Sunday, June 30, 2019

SURRENDER

      Surrender...thats what I'm about to do. I honestly don't know how much more strength I can muster. I'm so emotionally drained that I'm physically drained every-day as well.  Last week it got so bad that I had to call the cops because I became so afraid. And that takes a lot. But when you are face to face with someone stronger than you who is waving an ax towards you and punching holes in the walls it's hard not to want to seek protection. I guess when you tell me you hate me every-day you really mean it.  I mean you would have to truly hate someone to treat them that way. I know a lot has to do with the fact that I'm a bitch towards you a lot of the time but you have to ask yourself why.  Could it be all the resentment I hold towards you for all of the things you've done to me? Maybe the fact that you could lie, sneak , cheat and belittle me every-day?
While I pay for the roof over your head? The bike you drive to go meet the women?  How about the fact that you never cook for yourself and are catered to like crazy. Do you understand how lucky you are to have someone like that?  Especially after all you've done to me.

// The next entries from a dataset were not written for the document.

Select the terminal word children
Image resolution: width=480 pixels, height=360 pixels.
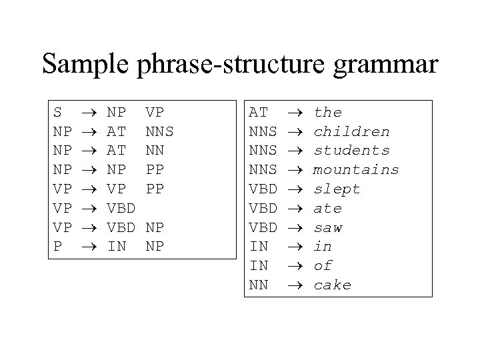point(351,131)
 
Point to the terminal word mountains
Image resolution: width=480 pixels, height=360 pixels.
point(356,170)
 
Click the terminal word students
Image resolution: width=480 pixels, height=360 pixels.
point(351,151)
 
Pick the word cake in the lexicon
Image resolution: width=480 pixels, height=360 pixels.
point(332,285)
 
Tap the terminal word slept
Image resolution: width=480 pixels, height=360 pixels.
point(337,189)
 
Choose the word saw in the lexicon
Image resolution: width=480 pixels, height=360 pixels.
point(327,228)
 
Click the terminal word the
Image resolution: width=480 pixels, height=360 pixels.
point(327,112)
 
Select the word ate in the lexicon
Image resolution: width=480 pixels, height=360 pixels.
point(327,209)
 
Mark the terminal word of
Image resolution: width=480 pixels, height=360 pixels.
point(323,266)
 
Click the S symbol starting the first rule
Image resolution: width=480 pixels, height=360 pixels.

I know, I know you try to justify it by telling the world I have also cheated on you. But we were states apart when that happened and I had totally shut myself off from you.  even changing my number so you wouldn't contact me.  Not cheating in my eyes. It wasn't the same type of thing like days before when you had multiple women in an apt that was still in my name. How about when you lie to the world and make it sound like you are the one who keeps the roof over our heads and pays for your own shit? Do you know how loud the screaming is in my head?  And how fair has it been that the money you make doesn't help with the bills?  How are you giving it to me? The screaming is so so bad I want to just blurt it out.  But I don't wanna take a chance of being chased by that ax again.  That thing is no joke. I wouldn't dare throw the first swing now seeing your true feelings really project when we argue. I wish it was how it was at the beginning, or at least how I imagined it to be. Every day I'd ask you where my safest place was and the answer would always be the same....in your arms.  Now the only place that has ever felt safe to me is the place I fear the most.